Flags flew at half staff across the commonwealth on Friday to honor Private First Class John W. Mac Donald, a Somerville Marine being laid to rest nearly 75 years after he died fighting in World War II. MacDonald was killed on November 20, 1943, on the first day of fighting in the Battle of Tarawa, an atoll in the Central Pacific.

Taking Tarawa back from the Japanese created a strategic opening. But it was a costly victory: In just three days, Mac Donald and a thousand more Marines died, and over three thousand Japanese were killed — virtually the entire garrison defending the atoll.

In the carnage and chaos of the battle, Private Mac Donald and many others who fell to Japanese fire were buried on the battlefield. After the war, recovery operations were able to find some of the bodies, but in 1949 a military review board declared that Mac Donald’s remains were unrecoverable, according to the Defense POW/MIA Accounting Agency (DPAA). The DPAA is the government organization currently responsible for accounting for Americans who go missing while serving, with field teams working across the world.

It was a private group that discovered the grave that contained Mac Donald. Mark Noah is the founder and director of History Flight, a nonprofit dedicated to recovering and repatriating America’s war dead. He says they’ve been conducting an ongoing recovery operation in Tarawa since 2007, looking for the hundreds of Marines known to have been lost there. In 2015 they "discovered and recovered" a grave containing the remains of more than 30 Marines buried on the island of Betio, where Mac Donald died. The remains were transferred to the DPAA and taken to their lab in Honolulu for identification. Private Mac Donald was positively identified on August 15, 2016.

USMC bugler plays Taps during a transfer ceremony for the remains of 36 Marines recovered from the Battle of Tarawa, July 26, 2015.
A Marine bugler plays Taps on July 26, 2015, during a transfer ceremony for the remains of 36 Marines recovered from the Battle of Tarawa.
Cpl. Erik Estrada Department of Defense/USMC

It took the DPAA a little longer to track down a next of kin to notify. There were no immediate family survivors, but they were ultimately able to locate Joyce Kelley, Mac Donald’s first cousin, once removed. Kelley says she got the news out of the blue from her son-in-law. “He was doing the ancestry thing over the internet, and he asked me all the information on my father's side [and] my mother's side. While he was doing that online, somebody contacted him about John McDonald.” It was the DPAA lab in Hawaii. Using a combination of forensic analysis, they had identified the body, and were looking for the closest relative to accept the remains.

Kelley never knew Mac Donald — she was born years after World War II ended — and growing up, knew practically nothing about him. But she now has the detailed report from the DPAA detailing how he died and how he was recovered. There are photos of the skeleton, remarkably intact after 75 years, with close-ups of the skull revealing damage from the Japanese fire that took his life. Kelley’s daughter is a Marine, and she says it’s impossible for her not to think of MacDonald’s mother and what it would have meant to her to know her son has returned.

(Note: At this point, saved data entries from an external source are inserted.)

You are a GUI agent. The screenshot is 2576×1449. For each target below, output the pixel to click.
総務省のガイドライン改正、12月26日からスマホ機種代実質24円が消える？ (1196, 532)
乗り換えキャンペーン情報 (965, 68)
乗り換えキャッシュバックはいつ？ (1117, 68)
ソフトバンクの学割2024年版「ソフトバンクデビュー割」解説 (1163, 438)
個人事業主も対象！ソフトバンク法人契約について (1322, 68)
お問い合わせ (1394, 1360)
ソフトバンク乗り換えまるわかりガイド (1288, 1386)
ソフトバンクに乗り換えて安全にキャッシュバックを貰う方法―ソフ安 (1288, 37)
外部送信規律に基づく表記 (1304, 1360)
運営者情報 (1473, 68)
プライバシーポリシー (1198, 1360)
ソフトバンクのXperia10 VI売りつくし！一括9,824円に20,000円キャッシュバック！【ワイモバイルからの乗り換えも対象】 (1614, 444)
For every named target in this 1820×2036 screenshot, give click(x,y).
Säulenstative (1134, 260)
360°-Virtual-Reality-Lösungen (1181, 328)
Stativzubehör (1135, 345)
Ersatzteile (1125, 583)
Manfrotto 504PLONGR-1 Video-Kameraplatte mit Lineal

“I feel just bad for the family because they received the notice that he was missing in action," said Kelley. "His poor mother must have been so horrified, he was so young. I'm glad that I can do this.”

And for all that was revealed by the extensive detective work by both the DPAA and History Flight, there was one final dramatic discovery about Private First Class John W. Mac Donald. When I spoke with her a few days before the funeral, Kelley had just discovered that Mac Donald’s military records had him listed as a year older than he really was. “We just found out today that he was he wasn't born in 1924, he was born in in 1925.” She suspects Mac Donald lied about his age to enlist. We now know that MacDonald was only 18 years old when he died in the Battle of Tarawa.